The Shooting, 1966, dir. Monte Hellman

Few know this hallucination better than Willett Gashade, the protagonist of Monte Hellman’s minor 1966 western The Shooting. Gashade, a man of few words and even fewer needs, spends the entire film under the binding spell of a mysterious woman who commands him to cross the desert in pursuit of another, unnamed party. Like Titan’s, this expedition is doomed from the start: they don’t take enough water and a hired assassin joins to make sure nobody has a moment’s peace. Little by little, Gashade loses his companion, his horse, and eventually his mind. Yet, he goes on even when there is no gun forcing him to and no hope of salvation, either. In the final scene, Gashade learns only as he pulls the trigger that the man he was chasing is a double of himself.

Man goes to the ends of the world in pursuit of death who is a woman: the script deserves a place on the ‘Psychoanalysis 101’ syllabus. But Gashade plays to Žižek’s theory: he alone is the abyss he’s staring into. And the investment of symbols like deserts with mystical powers is the essence of ideological production. The Everest climber’s experience, for Žižek, is in the discovery that there is nothing there but rocks.

One may wonder if Žižek ever scaled a hill and felt adrenaline rush through his veins but in 1989, we all thought that a post-ideological world was possible. So we went on and blew the cover on one mystery after another. Žižek’s anti-ideological wanderer about the sea of fog now takes deadpan, #nofilter selfies. And because there is nothing to see there, there is no need for aesthetics.
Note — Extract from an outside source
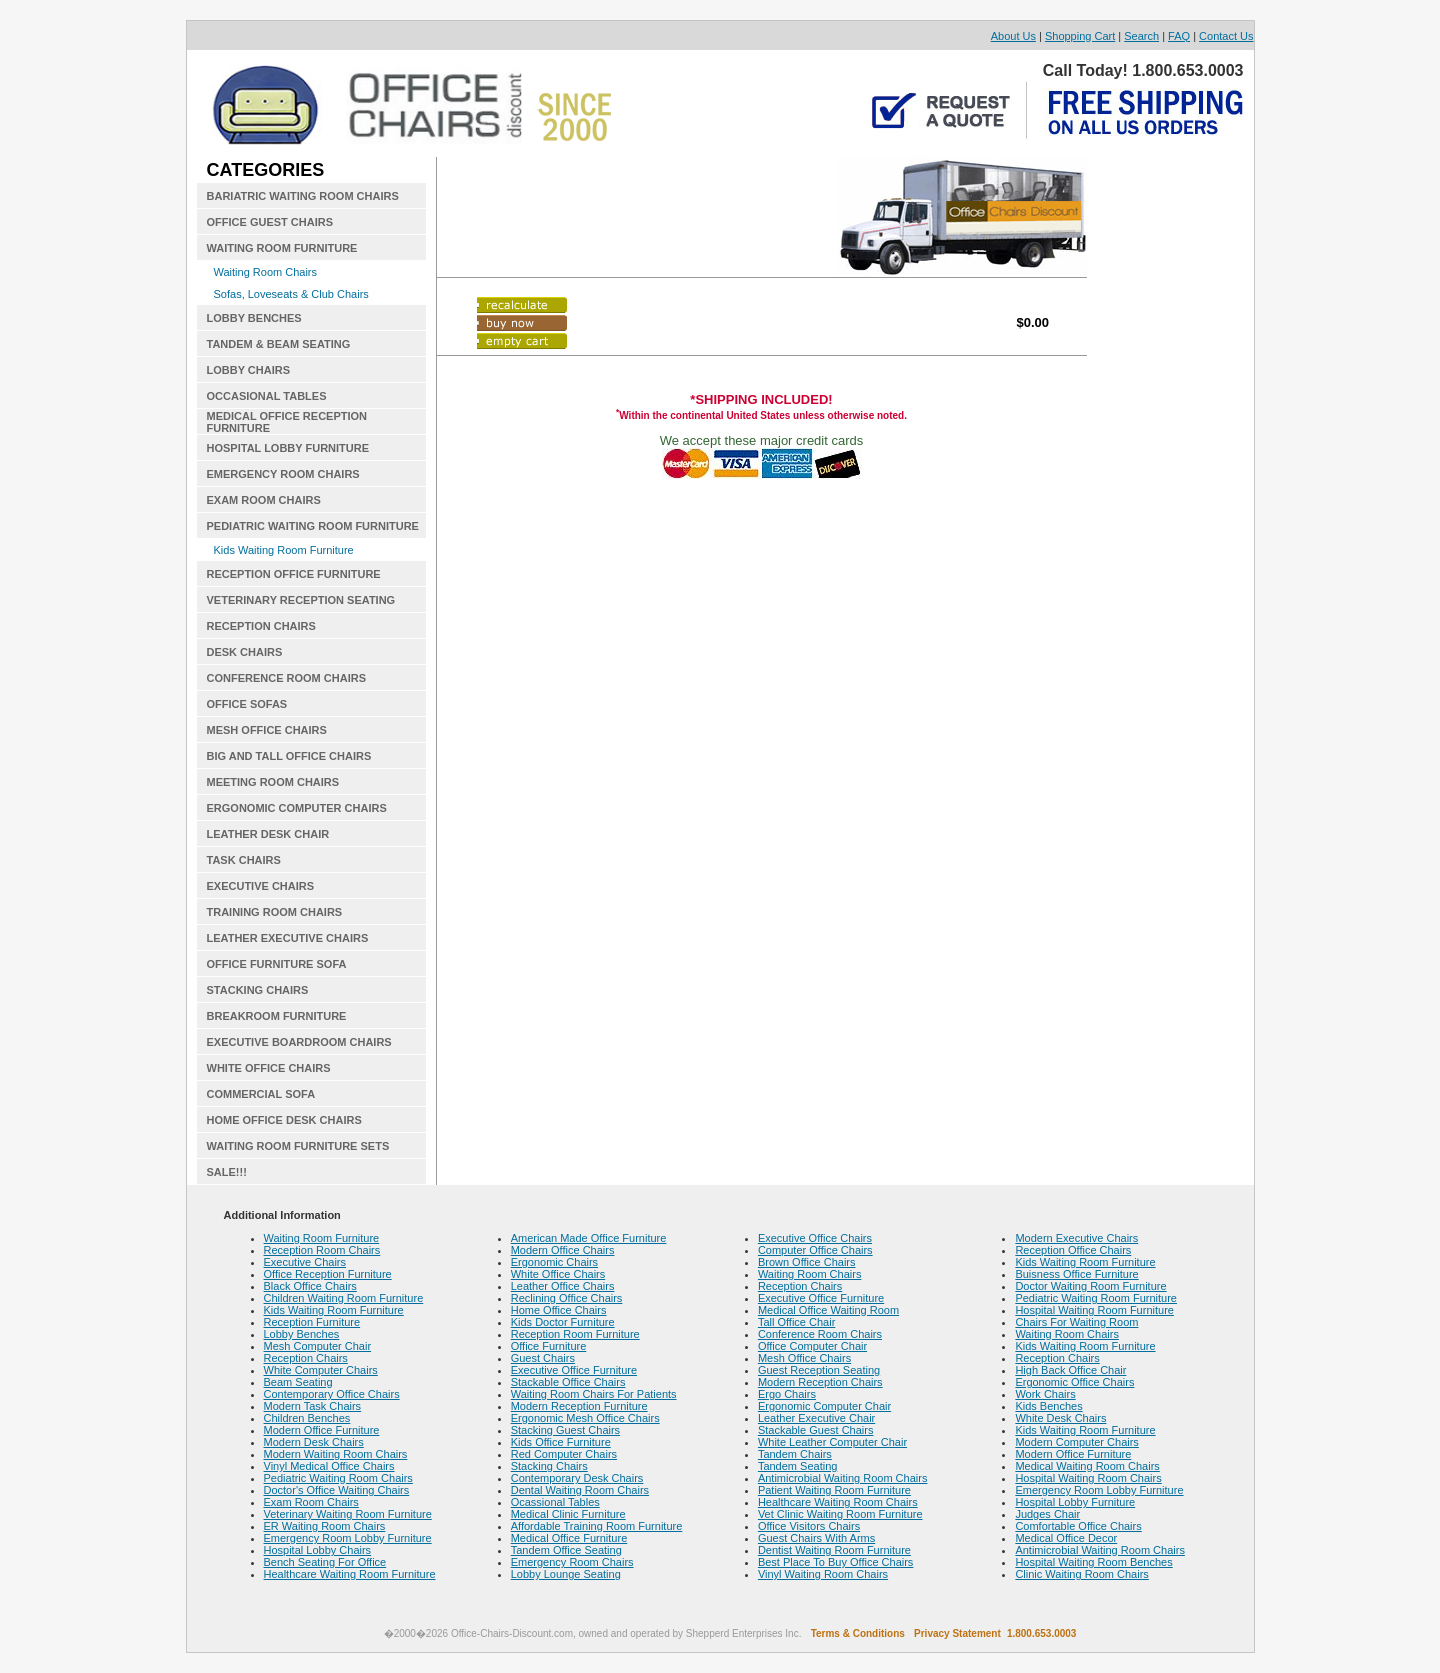 The image size is (1440, 1673). Describe the element at coordinates (322, 1238) in the screenshot. I see `Waiting Room Furniture` at that location.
This is an obvious dead end. Those who advocate for the re-enchantment of artistic practices would see a return to the Kantian notion of the sublime through neatly commodified ‘indigenous’ or ‘ancestral’ knowledges which, paradoxically, are off limits. But Žižek’s challenge to the sublime was not only to peel back the curtain on the Wizard of Oz but to uncover the very form of the lie itself. What use is going to Mars when we have already seen Elon running the show here? And there are still plenty of mountains untouched by WiFi on Earth but artists are too lazy to climb them. Perhaps one is today building the submersible that will one day visit the wreck of Titan.